BREAKING: Nobel Laureate, Toni Morrison, dies at 88
The celebrated, Pulitzer Prize-winning novelist Toni Morrison has died at the age of 88.
In a statement, her publisher Knopf confirmed the news that Morrison died in Montefiore Medical Center in New York on Monday night.
Born Chloe Ardella Wofford, Morrison was best-known for her influential novels Beloved, The Bluest Eye, Tar Baby and Jazz. She was awarded the Nobel Prize in Literature in 1993, becoming the first African-American woman to be given the award. In 2014 she was awarded the Presidential Medal of Freedom.
One of the most widely read and written-about American authors in modern history, and possessing of a towering intellect and creative power, Morrison has been credited with creating complex, radical texts that have forever reworked the historical misrepresentations of black American life. She leaves behind 11 novels, her most recent being 2015’s God Help the Child along with a number of essays, poems and children’s books. She was most recently the subject of a documentary film charting her life and work, titled Toni Morrison: The Pieces I Am.
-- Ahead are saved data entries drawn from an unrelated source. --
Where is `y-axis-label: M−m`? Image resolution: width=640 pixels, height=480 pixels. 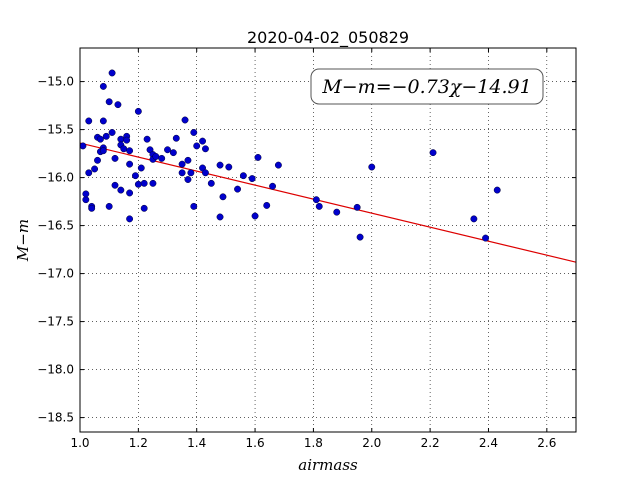
y-axis-label: M−m is located at coordinates (23, 240).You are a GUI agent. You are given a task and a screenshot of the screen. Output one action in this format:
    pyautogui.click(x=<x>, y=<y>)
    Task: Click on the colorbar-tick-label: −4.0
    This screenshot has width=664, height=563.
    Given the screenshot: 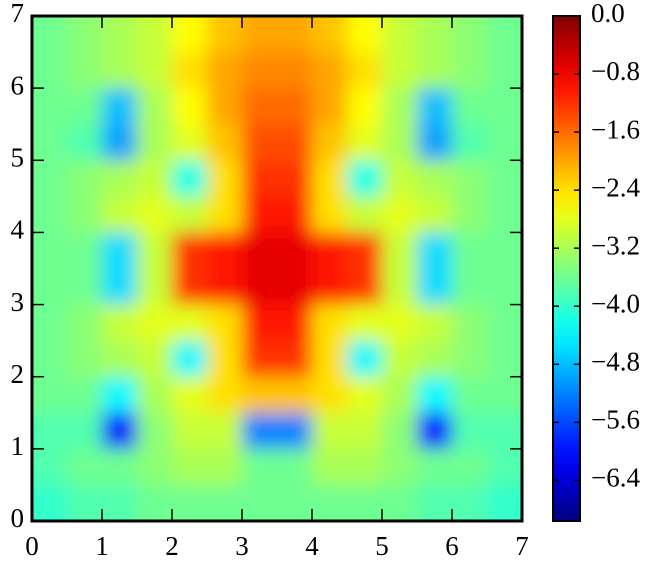 What is the action you would take?
    pyautogui.click(x=616, y=303)
    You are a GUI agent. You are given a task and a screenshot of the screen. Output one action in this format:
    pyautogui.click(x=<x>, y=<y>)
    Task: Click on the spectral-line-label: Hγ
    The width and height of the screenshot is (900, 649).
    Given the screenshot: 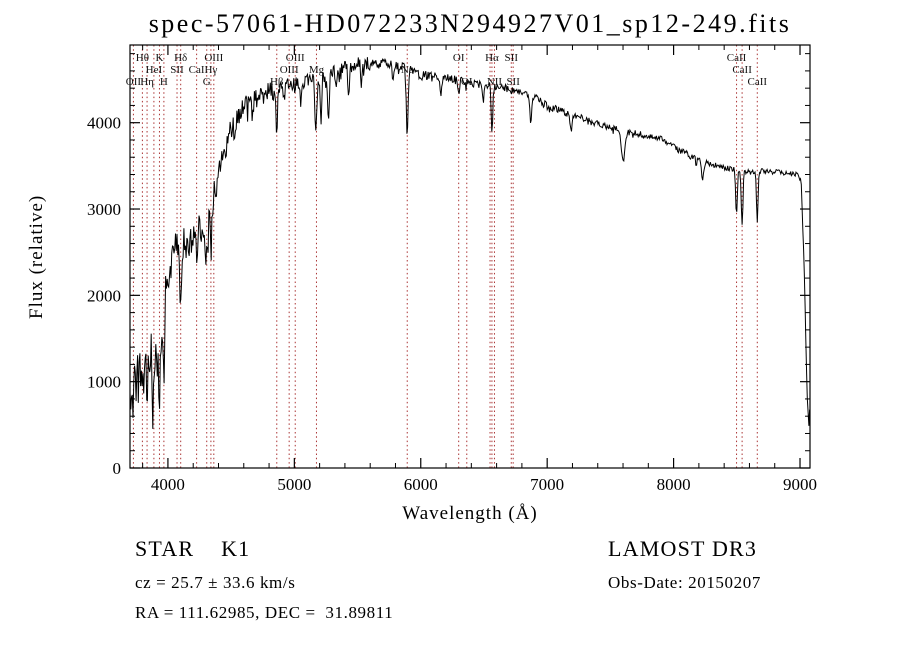 What is the action you would take?
    pyautogui.click(x=212, y=70)
    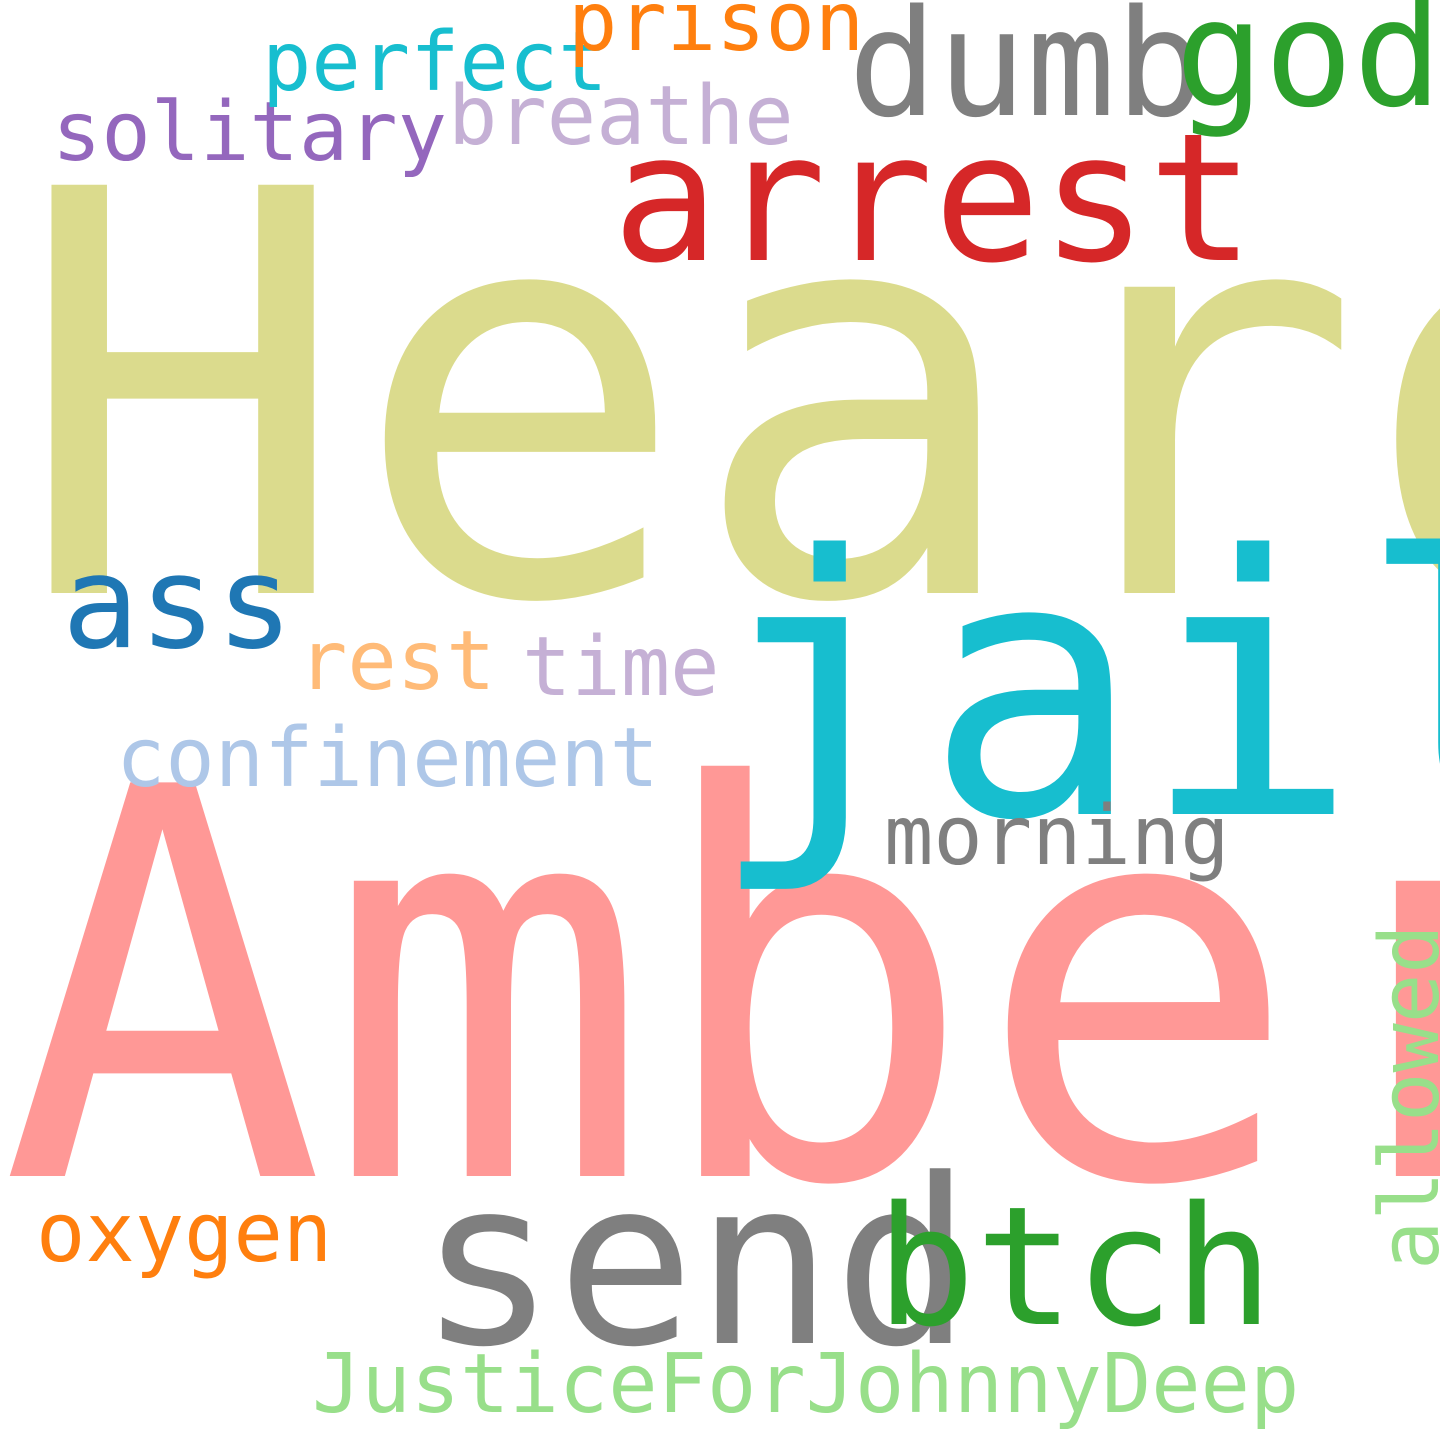 This screenshot has height=1440, width=1440. Describe the element at coordinates (1402, 1097) in the screenshot. I see `word-allowed: allowed` at that location.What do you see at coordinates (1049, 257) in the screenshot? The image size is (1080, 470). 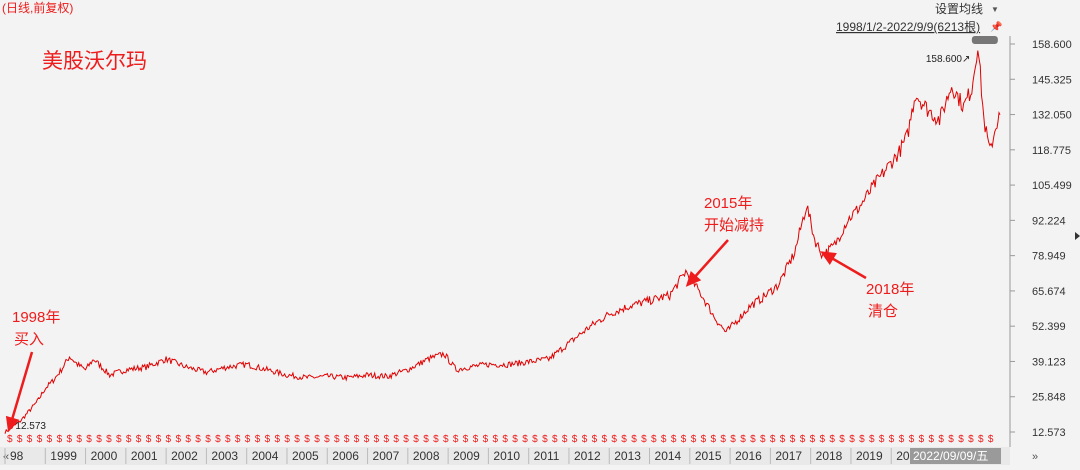 I see `y-tick-label: 78.949` at bounding box center [1049, 257].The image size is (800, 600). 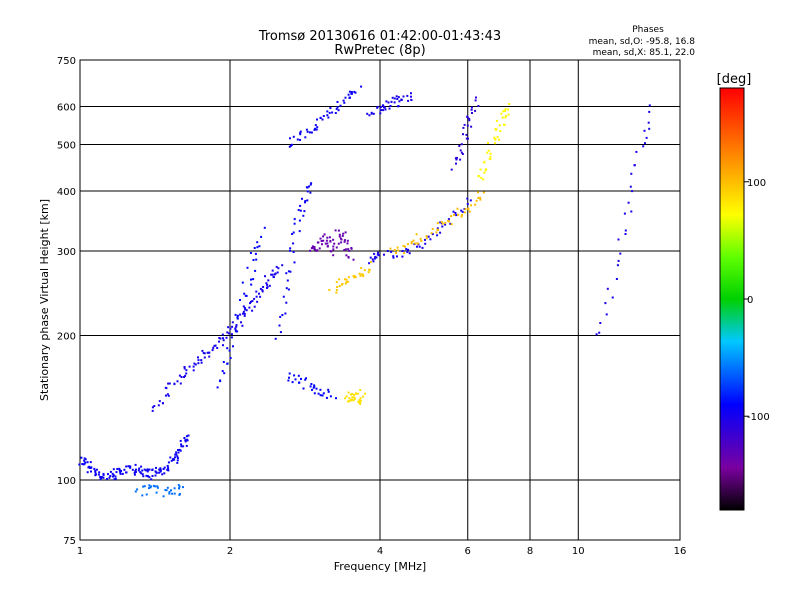 What do you see at coordinates (732, 299) in the screenshot?
I see `colorbar` at bounding box center [732, 299].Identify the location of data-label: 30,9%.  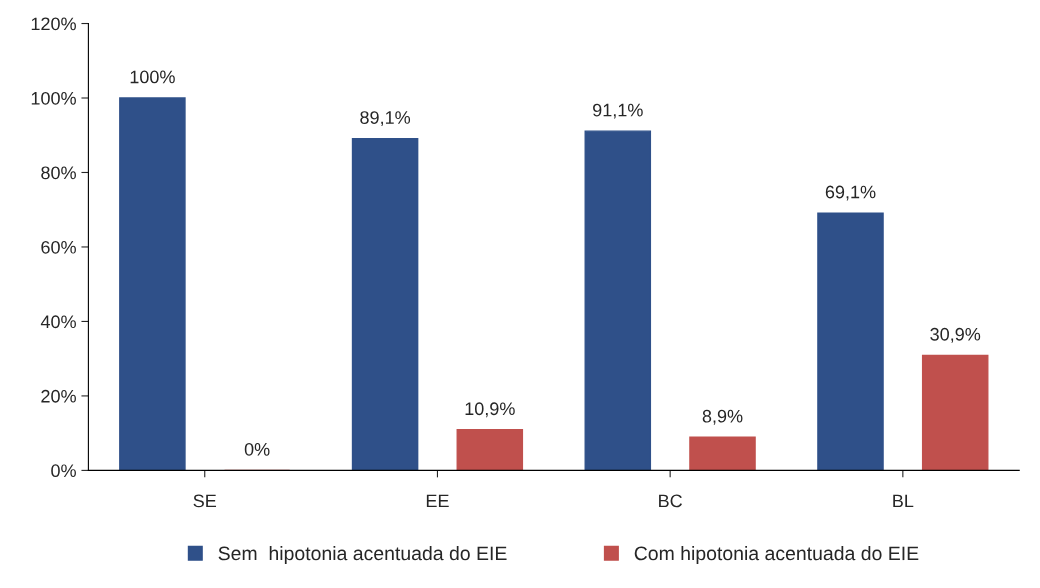
(956, 335).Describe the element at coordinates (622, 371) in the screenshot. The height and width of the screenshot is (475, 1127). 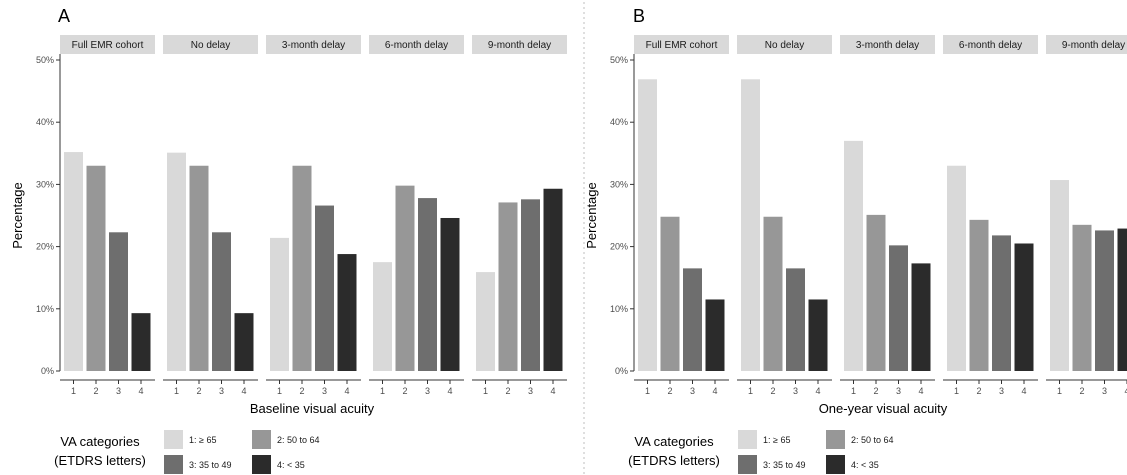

“I’m already discredited, I’m already politicised, before I get out of the gate,” Morrison told the New Yorker in 2003. “I can accept the labels because being a black woman writer is not a shallow place but a rich place to write from. It doesn’t limit my imagination; it expands it. It’s richer than being a white male writer because I know more and I’ve experienced more.”
She added: “I know it seems like a lot. But I really only do one thing. I read books. I teach books. I write books. I think about books. It’s one job.”